=== TASK REQUIREMENTS ===
Please present the text of all the records below as a numbered list, one line per item, skipping any blank lines and leaving out the pictures.
═══
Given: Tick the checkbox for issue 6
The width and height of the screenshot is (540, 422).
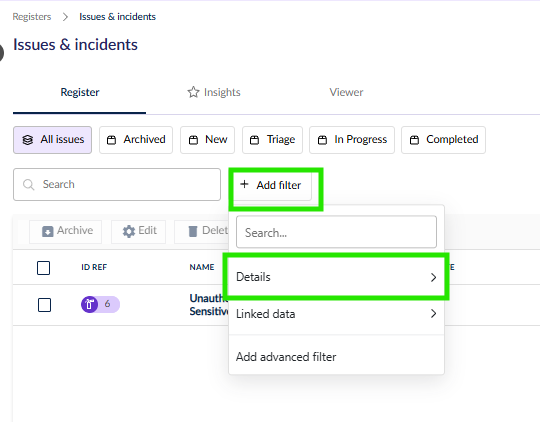Looking at the screenshot, I should pos(44,305).
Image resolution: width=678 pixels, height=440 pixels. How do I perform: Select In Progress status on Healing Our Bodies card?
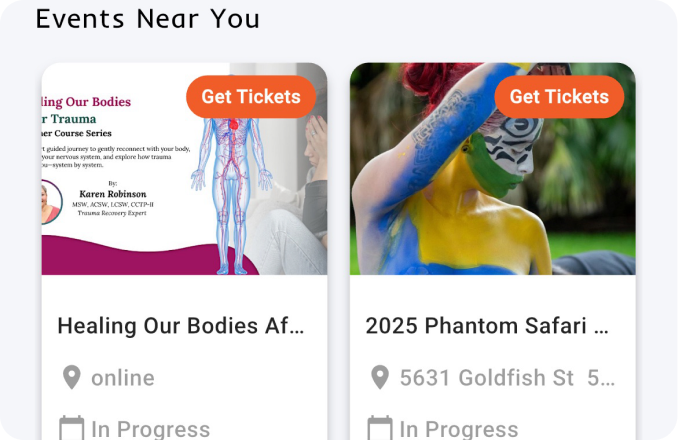150,429
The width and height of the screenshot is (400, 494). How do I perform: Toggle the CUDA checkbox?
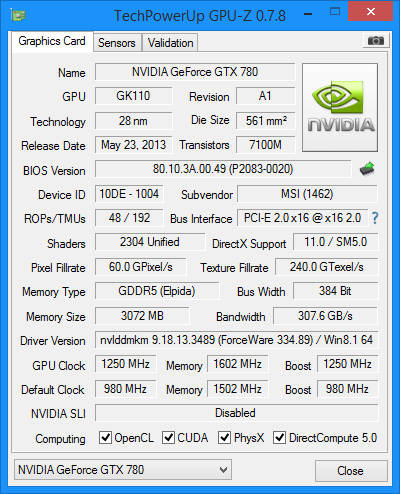coord(168,437)
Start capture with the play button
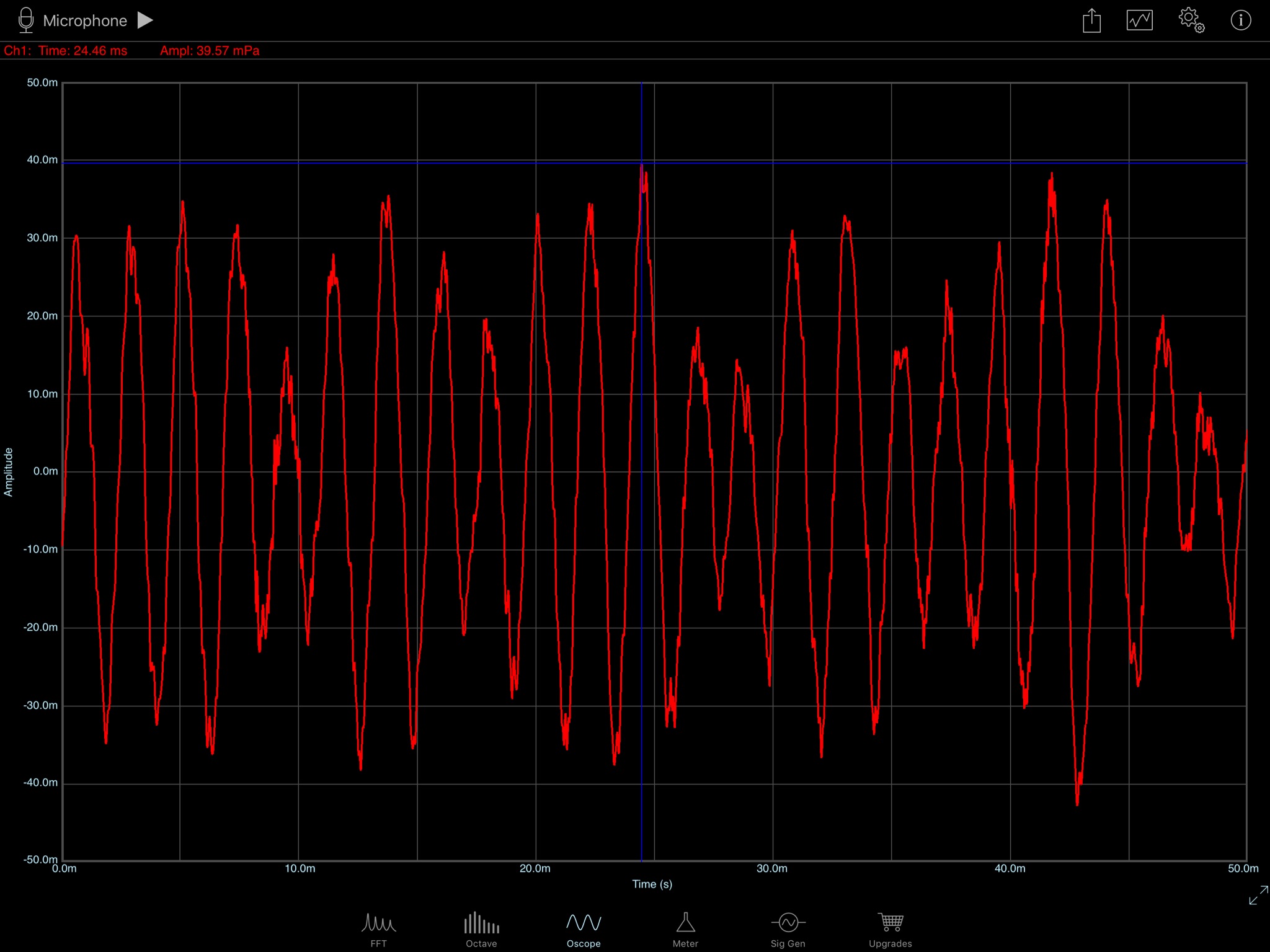This screenshot has width=1270, height=952. click(x=145, y=20)
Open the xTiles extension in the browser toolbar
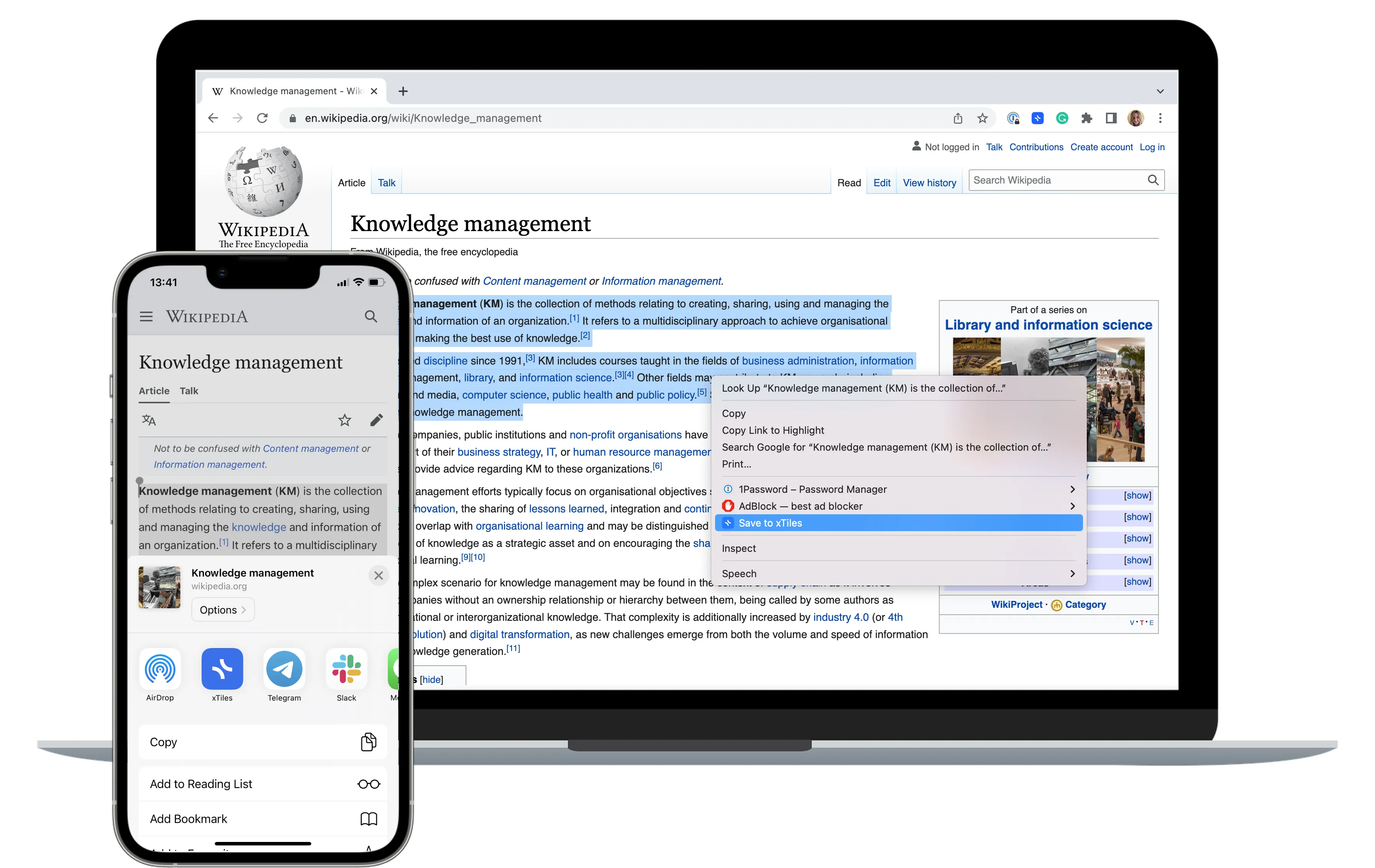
═══
=== ANSWER FOR THE TASK ===
1. Given: Tick the checkbox for issue 6
2. The width and height of the screenshot is (540, 422).
3. Looking at the screenshot, I should pos(44,305).
4. Image resolution: width=678 pixels, height=440 pixels. How do I perform: Select In Progress status on Healing Our Bodies card?
5. 150,429
6. The width and height of the screenshot is (400, 494). How do I perform: Toggle the CUDA checkbox?
7. coord(168,437)
8. Start capture with the play button
9. This screenshot has width=1270, height=952. click(x=145, y=20)
10. Open the xTiles extension in the browser toolbar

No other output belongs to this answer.